In a comment accompanying the paper, Michael Doumas, MD, from the Hypertension and Cardiovascular Research Clinic at the Veterans Affairs Medical Center and George Washington University in Washington, DC, and Stella Douma, MD, from the Hippokration Hospital and Aristotle University of Thessaloniki in Greece, called the study by Krum et al a "breakthrough study that opens up new avenues in the treatment of resistant hypertension."
The blood-pressure reduction was "impressive," and no adverse events were observed, they wrote. "Renal denervation itself does not seem to raise safety flags, because it occurs in kidney transplantation and seems to be of minor importance."

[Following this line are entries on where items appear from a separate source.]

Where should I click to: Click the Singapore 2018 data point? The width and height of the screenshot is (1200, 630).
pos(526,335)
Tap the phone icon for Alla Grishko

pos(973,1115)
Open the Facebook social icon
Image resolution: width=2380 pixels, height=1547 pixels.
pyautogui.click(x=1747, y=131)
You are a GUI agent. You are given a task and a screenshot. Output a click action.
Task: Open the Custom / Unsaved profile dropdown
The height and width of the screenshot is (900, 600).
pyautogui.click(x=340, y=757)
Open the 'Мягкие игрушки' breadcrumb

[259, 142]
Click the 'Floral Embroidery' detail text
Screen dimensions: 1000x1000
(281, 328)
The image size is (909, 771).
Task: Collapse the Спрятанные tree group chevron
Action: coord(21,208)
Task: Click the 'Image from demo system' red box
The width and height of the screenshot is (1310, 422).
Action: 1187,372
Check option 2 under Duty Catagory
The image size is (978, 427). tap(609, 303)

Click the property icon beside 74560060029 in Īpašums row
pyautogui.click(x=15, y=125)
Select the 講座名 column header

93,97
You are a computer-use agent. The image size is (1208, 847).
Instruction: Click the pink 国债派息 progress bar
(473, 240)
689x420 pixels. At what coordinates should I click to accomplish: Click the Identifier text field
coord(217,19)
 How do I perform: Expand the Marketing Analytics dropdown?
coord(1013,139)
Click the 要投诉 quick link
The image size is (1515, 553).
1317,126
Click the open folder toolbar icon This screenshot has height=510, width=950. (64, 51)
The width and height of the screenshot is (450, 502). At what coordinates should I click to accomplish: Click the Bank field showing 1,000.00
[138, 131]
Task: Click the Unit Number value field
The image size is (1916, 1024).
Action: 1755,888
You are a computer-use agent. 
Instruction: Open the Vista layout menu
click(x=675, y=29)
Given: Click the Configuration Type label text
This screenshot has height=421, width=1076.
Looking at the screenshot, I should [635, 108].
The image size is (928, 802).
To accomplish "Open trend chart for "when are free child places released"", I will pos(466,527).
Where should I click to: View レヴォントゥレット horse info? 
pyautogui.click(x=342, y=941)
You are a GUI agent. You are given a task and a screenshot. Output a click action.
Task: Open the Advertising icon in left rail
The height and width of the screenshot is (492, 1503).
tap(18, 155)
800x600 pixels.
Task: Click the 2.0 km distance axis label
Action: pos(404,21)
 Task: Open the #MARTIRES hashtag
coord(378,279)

They give credit to the investigators for doing such a study "and the elegant and demanding techniques they used [noradrenaline spillover] to support their findings," they wrote. However, not all studied patients responded to treatment, they pointed out, "which underlines the need to identify predictors of blood-pressure reduction."
The procedure is minimally invasive, though, and interventional radiologists and cardiologists are already familiar with accessing the renal artery and using RF ablation, so that "we could rationally assume that the new technique might be widely used, if proven effective and safe in large randomized trials."
They concluded that this approach, although promising, cannot be considered a first-line option for treatment but should be reserved for those who have hypertension that is truly resistant to drug therapy. Further research is also required to better identify those who may benefit from this intervention, they added.
"However, we feel that our questions will soon be answered and our concerns eliminated," Drs Doumas and Douma concluded. "Therefore, we strongly believe that Krum and colleagues provide hope for the management of a difficult clinical condition."
However, Dr Krum was uncertain why, if it is found to be safe and effective in randomized investigation, it should not be considered at some point first-line treatment as an alternative to lifelong medical therapy.
"Certainly that would be a starting point, but I think there might be great potential even in patients who have less severe forms of hypertension," he said in an interview. "We have no data on that, but I think we would be remiss if we didn't explore that area, because we're talking about something that's very simple—it's a 40-minute-odd procedure that produces these sustained reductions and could get patients off polypharmacy potentially."